> _EXERCISE DETAILS_: For this exercise, reproduce the entries below exactly, but only from the line containing "Doug Fairlie group (554, 1149)" through the line containing "Study abroad and exchange (869, 2005)", both included.

::: MATERIAL FOR THIS TASK

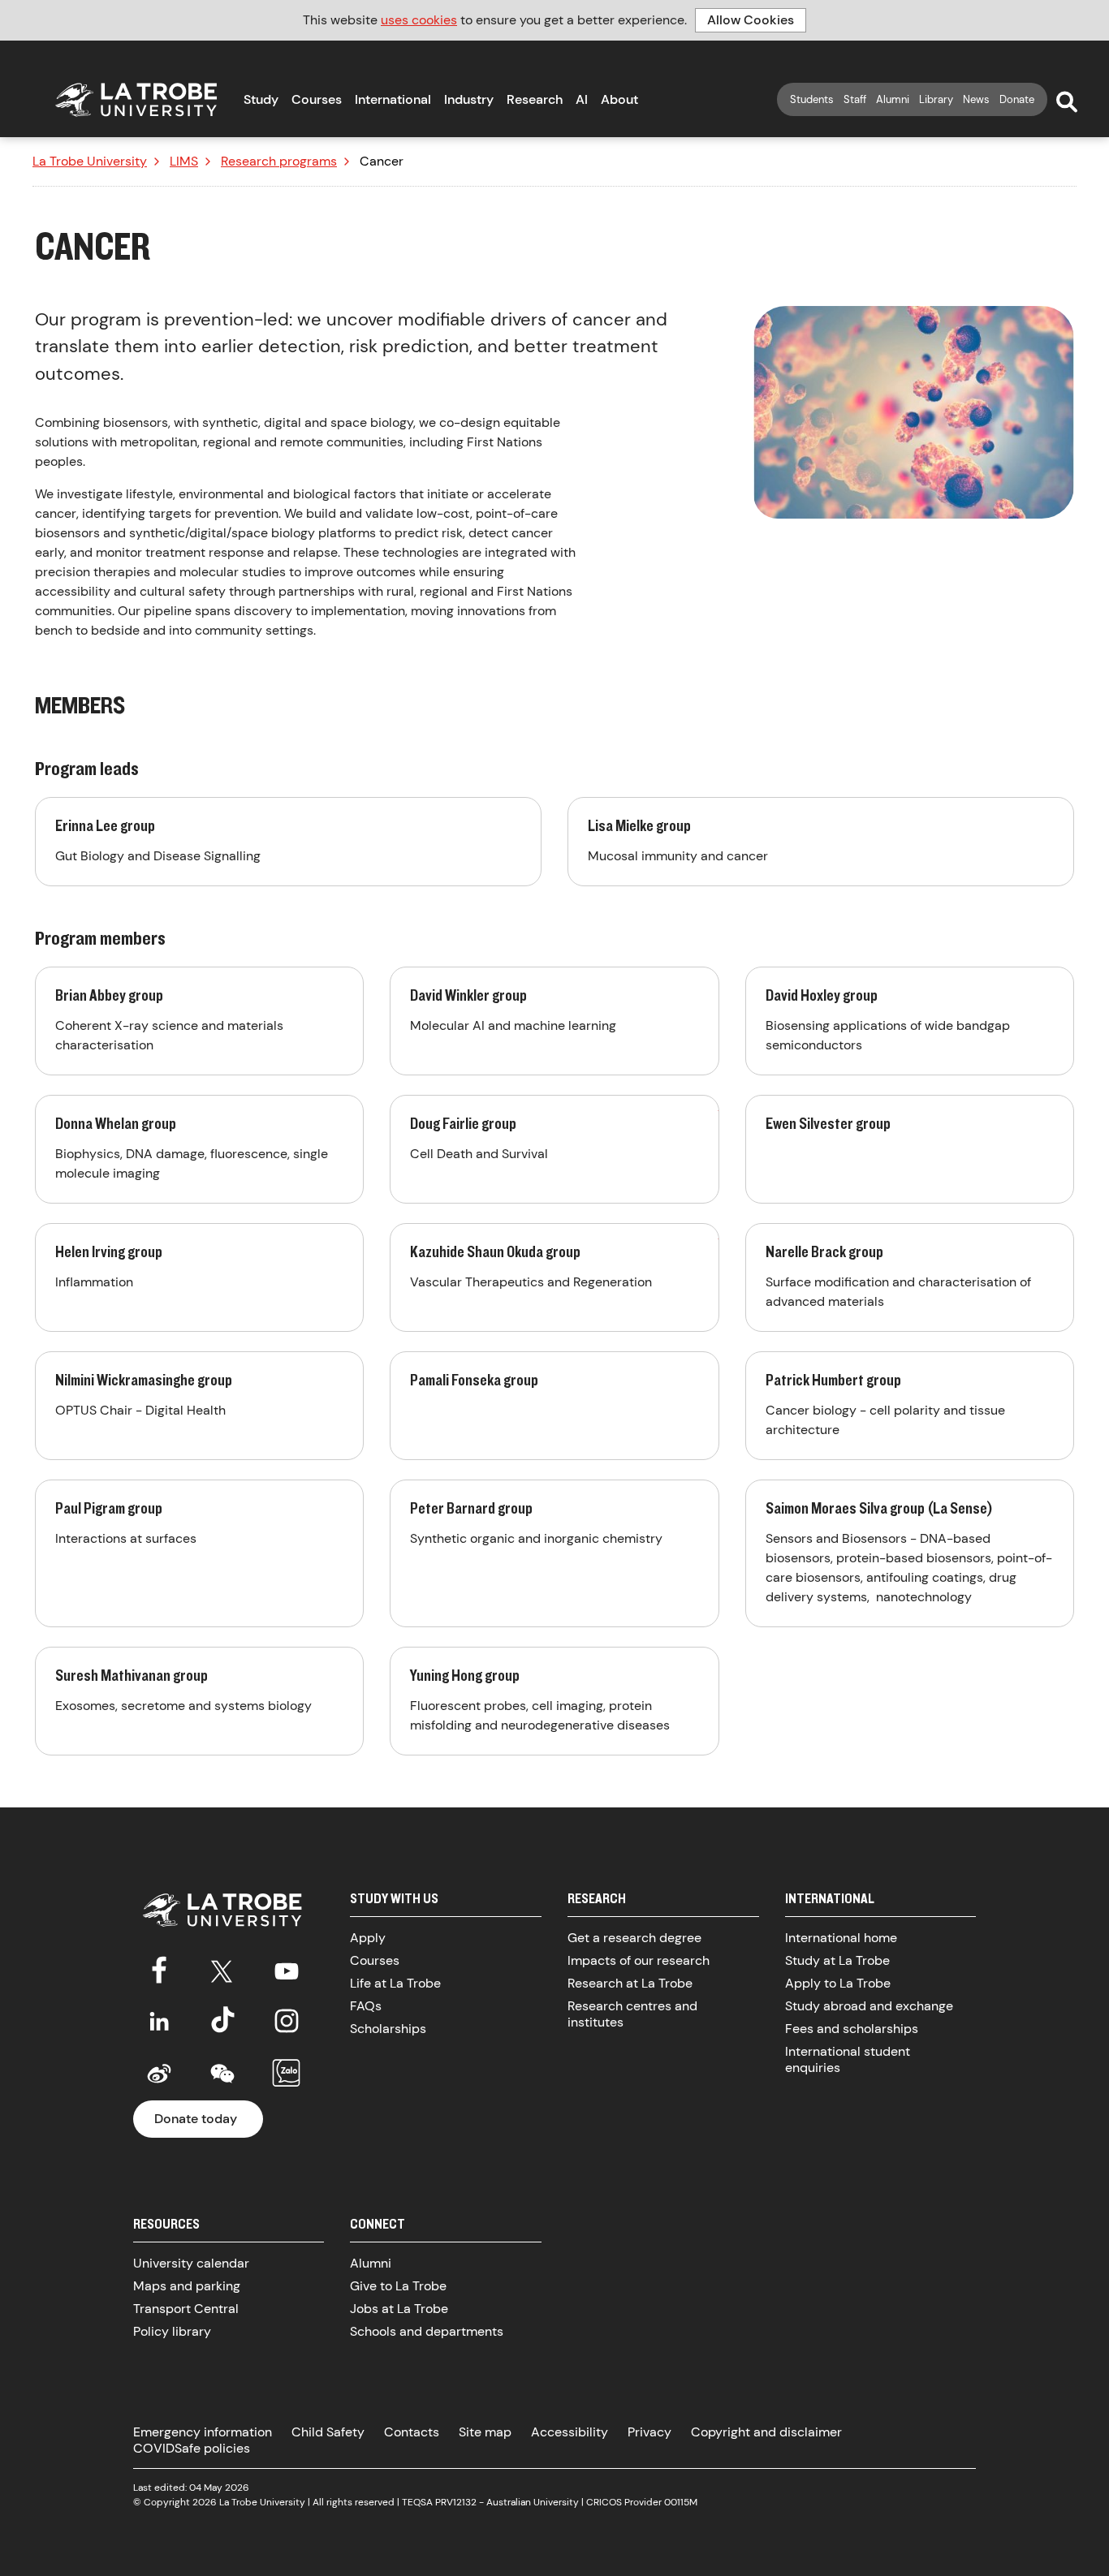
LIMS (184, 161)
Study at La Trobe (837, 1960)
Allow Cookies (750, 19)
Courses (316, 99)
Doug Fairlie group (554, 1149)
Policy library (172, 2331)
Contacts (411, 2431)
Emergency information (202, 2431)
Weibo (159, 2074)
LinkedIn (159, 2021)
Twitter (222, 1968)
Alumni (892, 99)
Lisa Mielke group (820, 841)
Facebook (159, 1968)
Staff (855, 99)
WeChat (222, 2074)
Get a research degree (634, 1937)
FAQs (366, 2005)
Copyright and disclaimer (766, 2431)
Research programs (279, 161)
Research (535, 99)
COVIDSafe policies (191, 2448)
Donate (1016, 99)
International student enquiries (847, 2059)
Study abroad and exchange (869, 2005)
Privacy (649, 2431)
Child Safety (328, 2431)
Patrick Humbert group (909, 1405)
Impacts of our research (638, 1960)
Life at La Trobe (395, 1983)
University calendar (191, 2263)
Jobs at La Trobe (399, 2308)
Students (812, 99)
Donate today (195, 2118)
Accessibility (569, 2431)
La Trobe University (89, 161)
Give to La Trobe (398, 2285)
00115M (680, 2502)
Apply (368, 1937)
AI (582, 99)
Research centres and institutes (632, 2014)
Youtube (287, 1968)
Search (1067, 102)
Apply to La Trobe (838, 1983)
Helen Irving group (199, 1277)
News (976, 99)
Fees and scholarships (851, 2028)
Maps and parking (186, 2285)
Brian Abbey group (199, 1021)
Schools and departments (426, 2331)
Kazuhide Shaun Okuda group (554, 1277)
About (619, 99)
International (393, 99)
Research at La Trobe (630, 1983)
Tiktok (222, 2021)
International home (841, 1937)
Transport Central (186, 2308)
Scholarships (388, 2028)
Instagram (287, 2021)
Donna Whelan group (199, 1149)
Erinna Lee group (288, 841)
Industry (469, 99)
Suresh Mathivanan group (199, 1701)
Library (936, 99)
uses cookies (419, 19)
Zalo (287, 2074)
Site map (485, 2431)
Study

::::::

> _RESULT BELOW_:
Doug Fairlie group (554, 1149)
Policy library (172, 2331)
Contacts (411, 2431)
Emergency information (202, 2431)
Weibo (159, 2074)
LinkedIn (159, 2021)
Twitter (222, 1968)
Alumni (892, 99)
Lisa Mielke group (820, 841)
Facebook (159, 1968)
Staff (855, 99)
WeChat (222, 2074)
Get a research degree (634, 1937)
FAQs (366, 2005)
Copyright and disclaimer (766, 2431)
Research programs (279, 161)
Research (535, 99)
COVIDSafe policies (191, 2448)
Donate (1016, 99)
International student enquiries (847, 2059)
Study abroad and exchange (869, 2005)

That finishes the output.